Hint: First take LCM on the RHS part of the given equation and convert it to the quadratic equation. Later by factorizing find the values of x.
Complete step by step answer:
According to the question given equation is
$ \Rightarrow x + \dfrac{1}{x} = 25\dfrac{1}{{25}} $...................................(1)
Now, taking LCM on LHS and solving mixed fraction of RHS we get,
$ \Rightarrow \dfrac{{{x^2} + 1}}{x} = \dfrac{{626}}{{25}}$
Now, cross multiply LHS and RHS we get,
$\Rightarrow {\text{25}}\left( {{x^2} + 1} \right) = 626x $
Taking RHS to LHS we get a quadratic equation that is,
$\Rightarrow 2{\text{5}}{x^2} - 626x + 25 = 0$...........................................(2)
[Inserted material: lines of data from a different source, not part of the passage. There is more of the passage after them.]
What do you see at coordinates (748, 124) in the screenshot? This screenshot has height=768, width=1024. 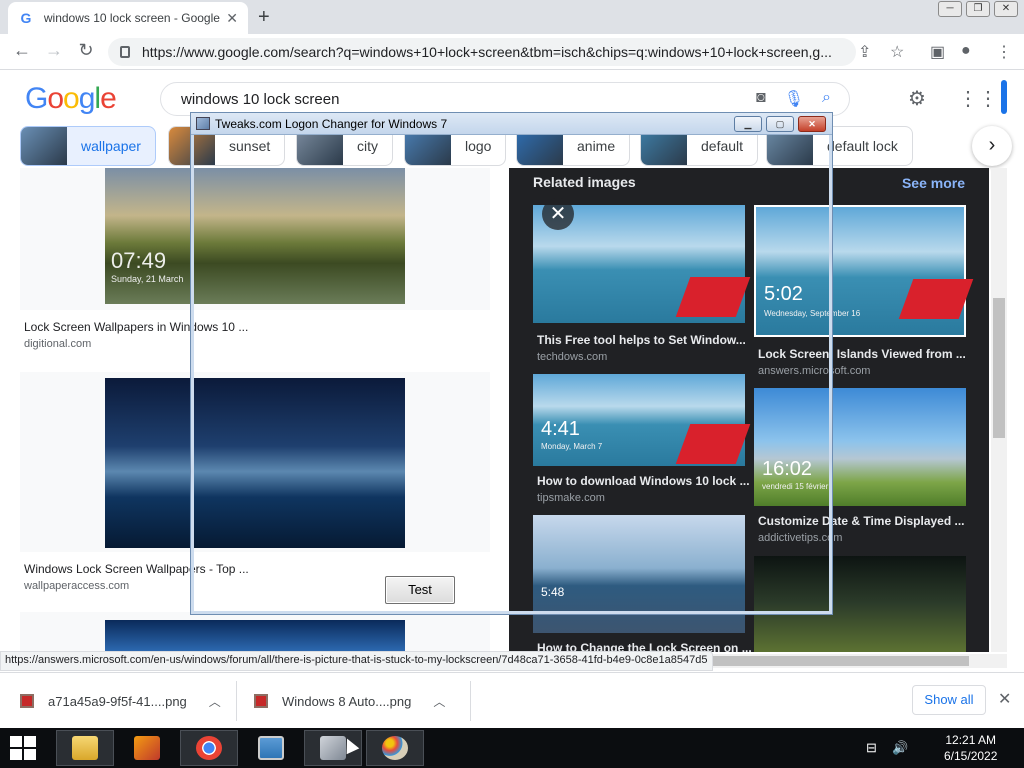 I see `minimize-icon: ▁` at bounding box center [748, 124].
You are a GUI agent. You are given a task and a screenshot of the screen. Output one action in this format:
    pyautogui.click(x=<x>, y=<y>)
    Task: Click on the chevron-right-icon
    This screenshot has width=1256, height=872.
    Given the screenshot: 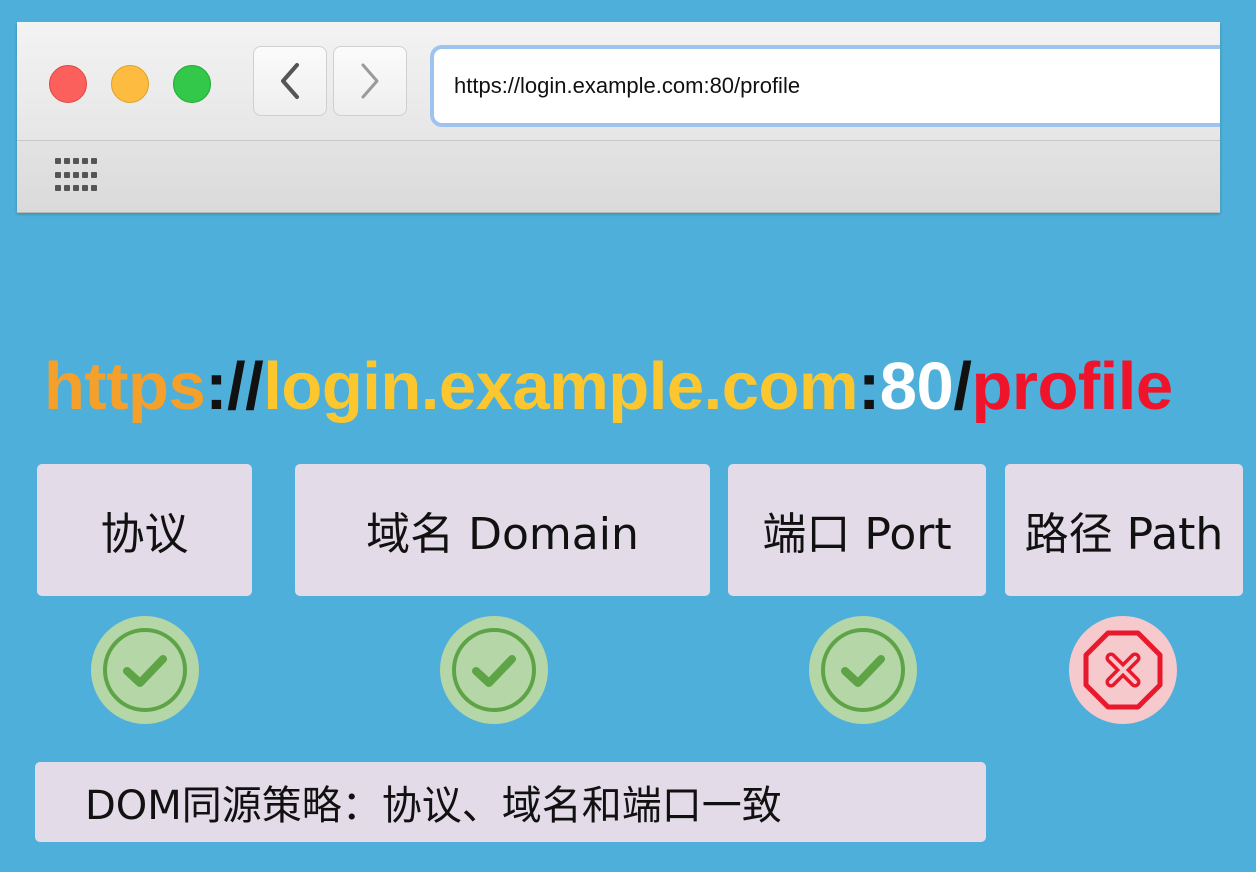 What is the action you would take?
    pyautogui.click(x=370, y=81)
    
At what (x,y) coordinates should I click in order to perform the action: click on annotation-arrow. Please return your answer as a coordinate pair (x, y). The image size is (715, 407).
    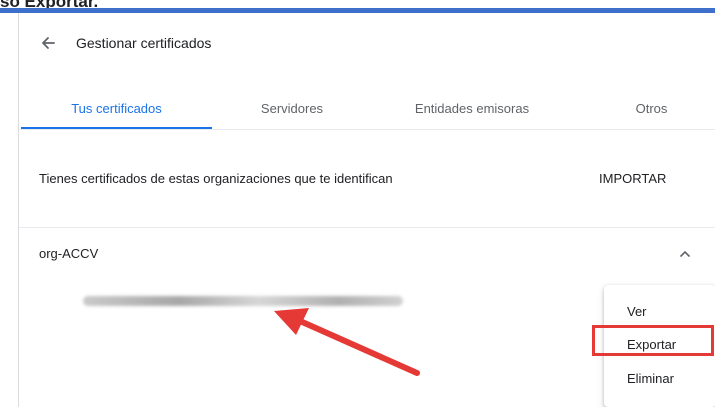
    Looking at the image, I should click on (347, 342).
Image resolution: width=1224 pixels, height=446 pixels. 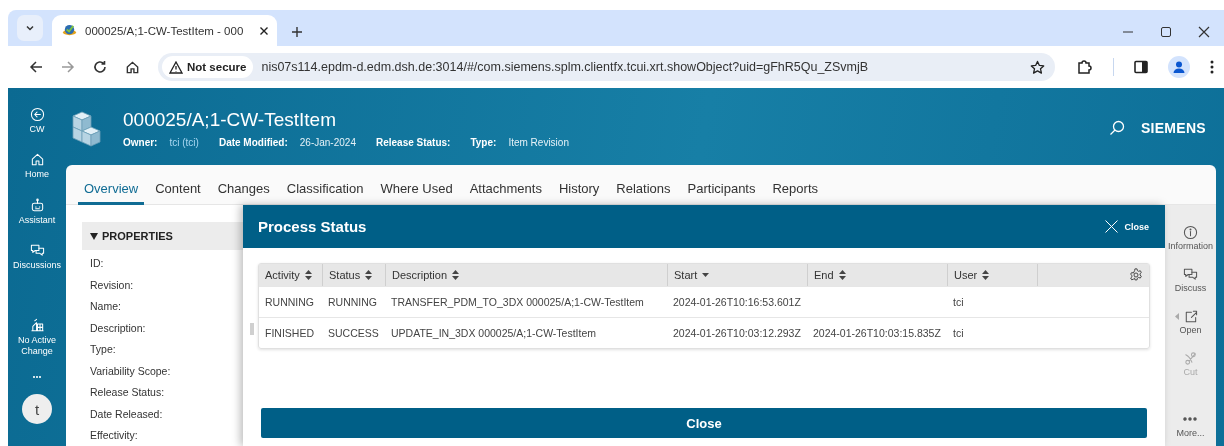 What do you see at coordinates (103, 350) in the screenshot?
I see `property-label: Type:` at bounding box center [103, 350].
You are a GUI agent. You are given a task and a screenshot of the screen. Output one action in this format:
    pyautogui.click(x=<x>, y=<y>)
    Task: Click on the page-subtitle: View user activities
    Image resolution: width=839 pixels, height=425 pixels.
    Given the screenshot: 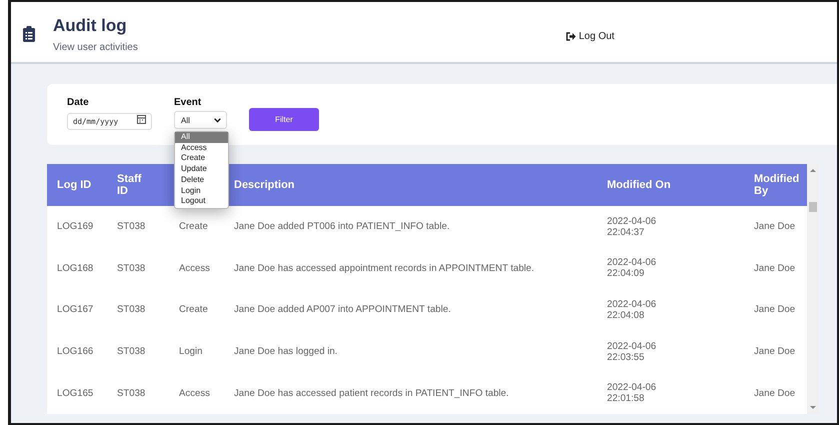 What is the action you would take?
    pyautogui.click(x=96, y=48)
    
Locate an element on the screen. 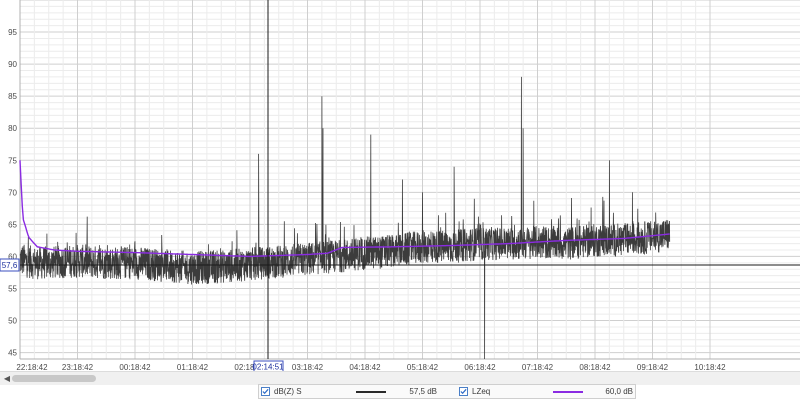  x-tick-label: 06:18:42 is located at coordinates (480, 367).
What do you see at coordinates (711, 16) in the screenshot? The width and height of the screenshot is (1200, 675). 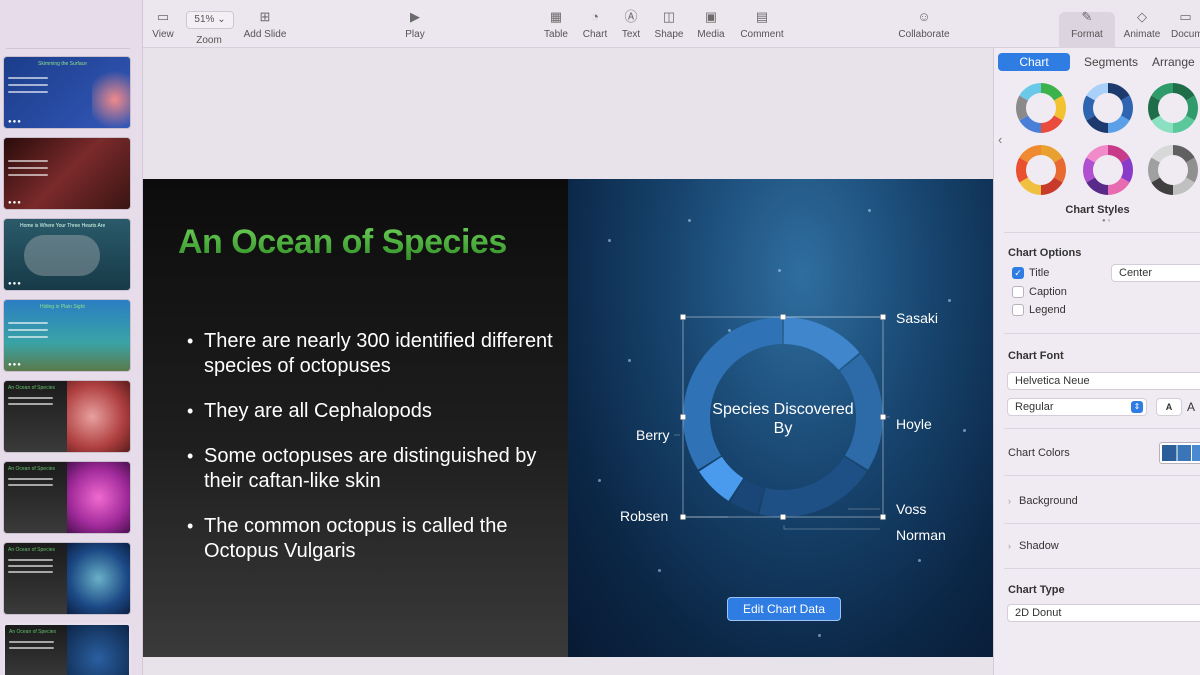 I see `image-icon: ▣` at bounding box center [711, 16].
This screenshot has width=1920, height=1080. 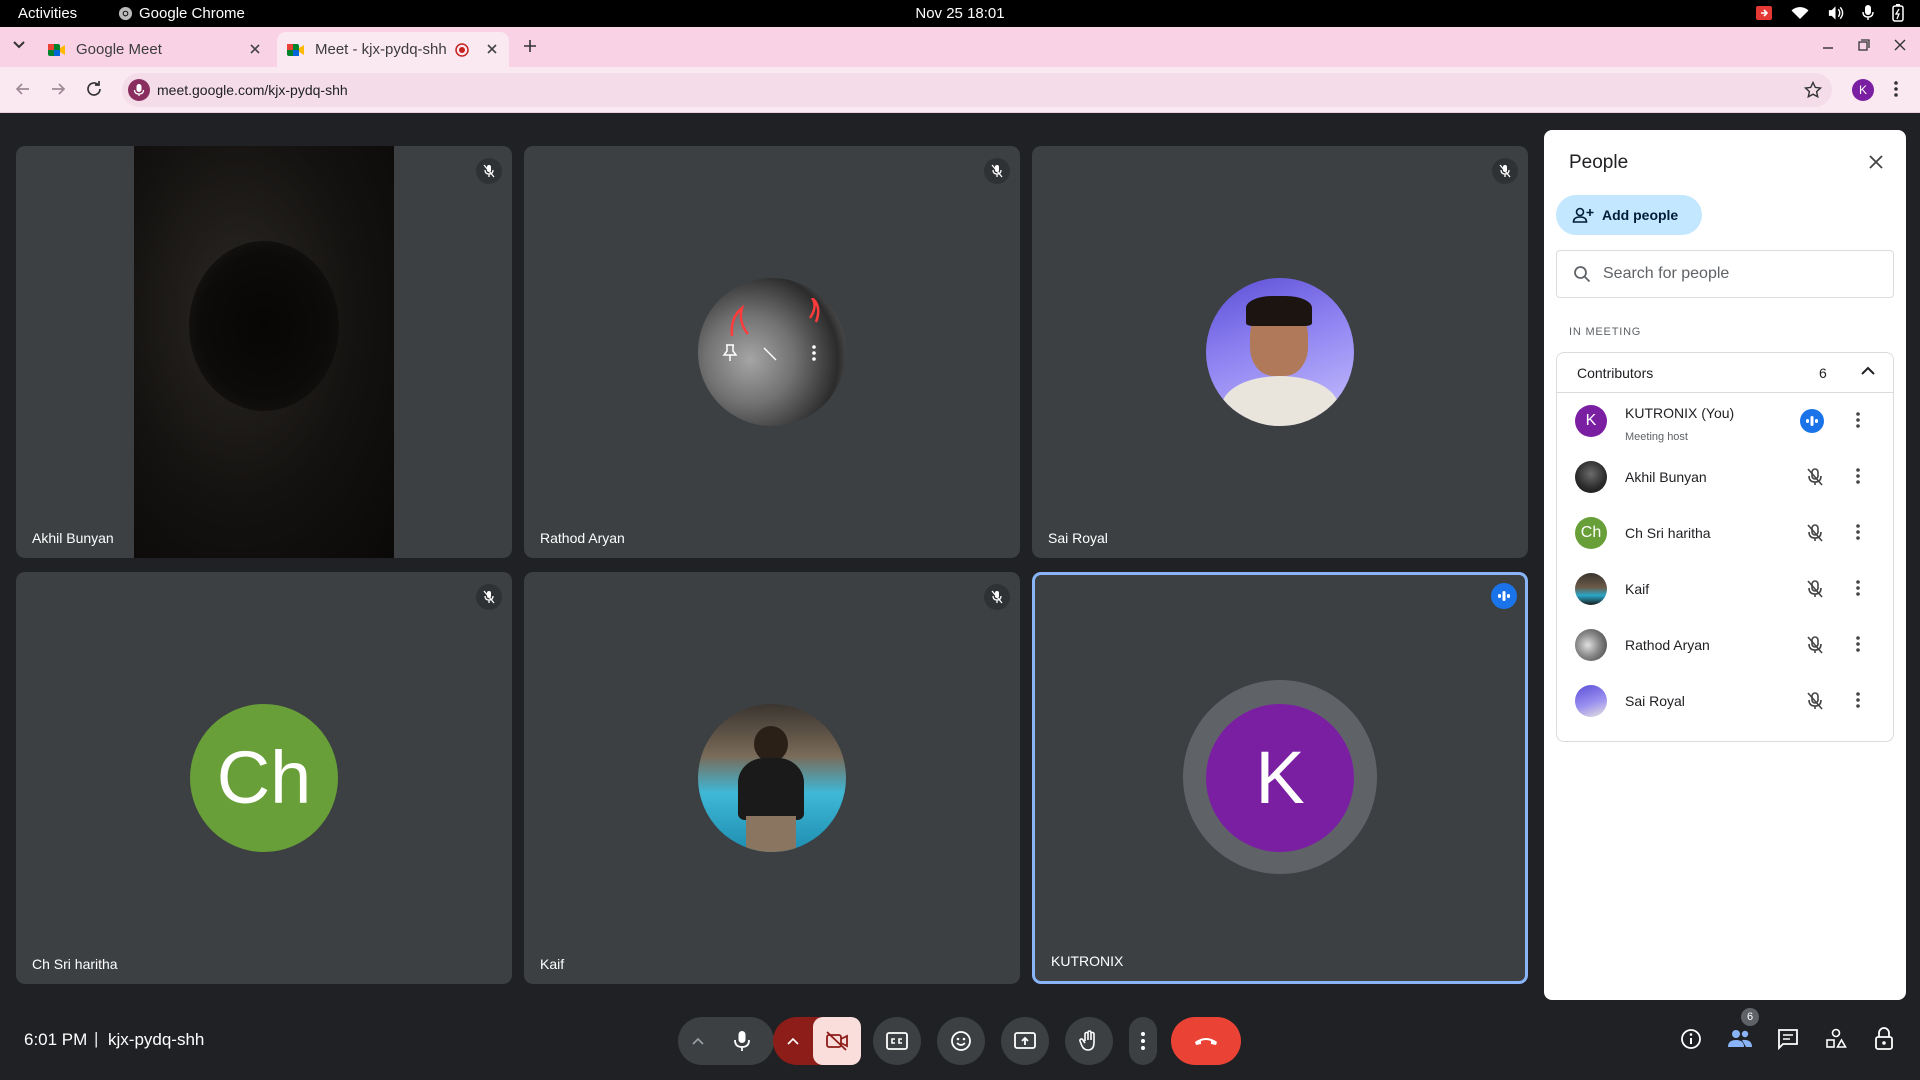 I want to click on pin-icon, so click(x=730, y=353).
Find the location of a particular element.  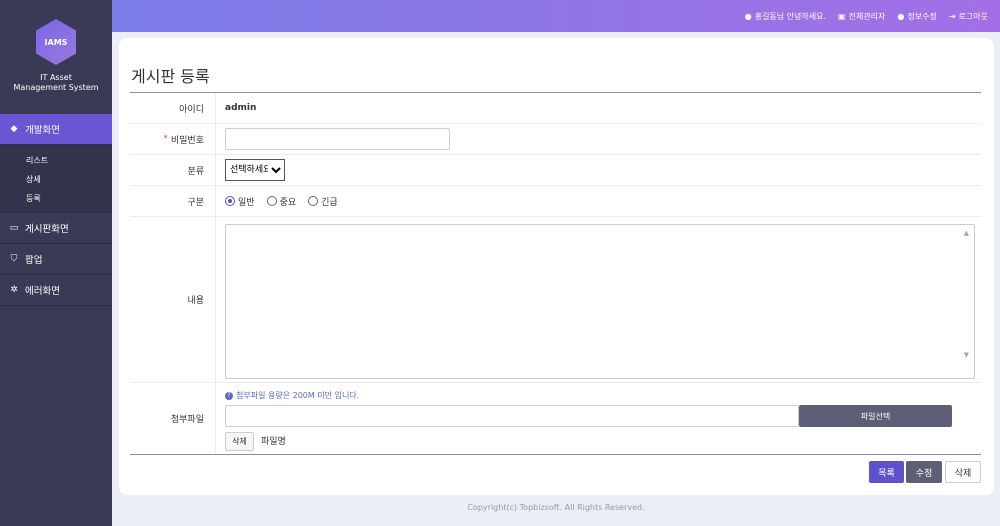

logout-icon: ⇥ is located at coordinates (952, 16).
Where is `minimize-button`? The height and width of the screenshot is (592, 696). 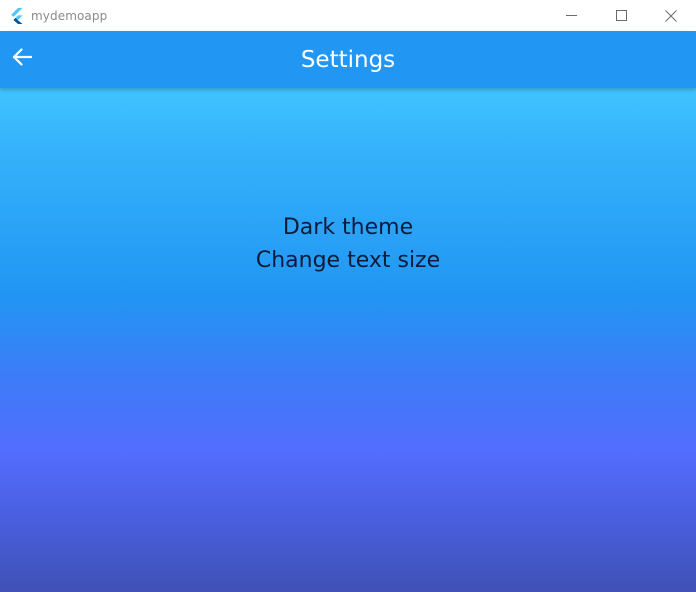 minimize-button is located at coordinates (571, 16).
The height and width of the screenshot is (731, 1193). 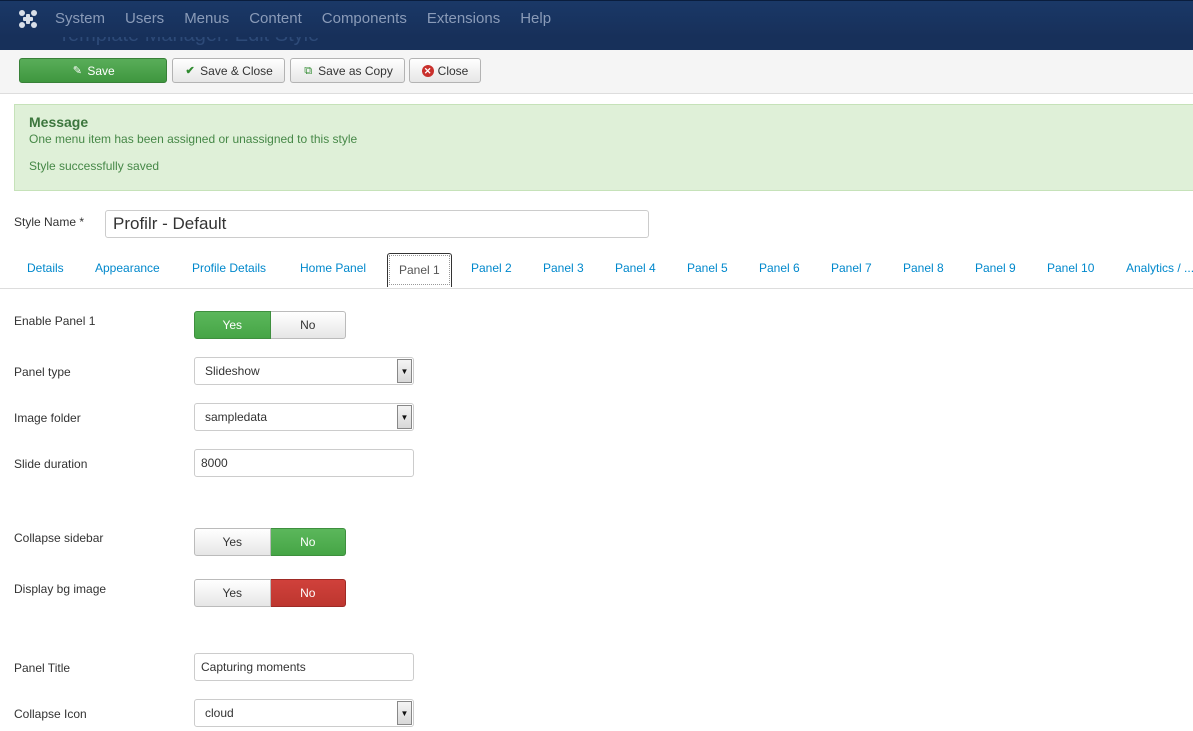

Splitting the middle term of equation 2 we get,
$ \Rightarrow 2{\text{5}}{x^2} - 625x - x + 25 = 0$
On, solving above equation we get,
$ \Rightarrow 2{\text{5}}x(x - 25) - 1(x - 25) = 0 $
$ \Rightarrow (2{\text{5}}x - 1)(x - 25) = 0$
So, value of x will be 25 or $\dfrac{1}{{25}} $
Hence, x = $25,\dfrac{1}{{25}}$
NOTE: - Whenever we come up with this type of problem then the best way is to cross - multiply both sides and get a quadratic equation and then solve that quadratic equation by splitting terms.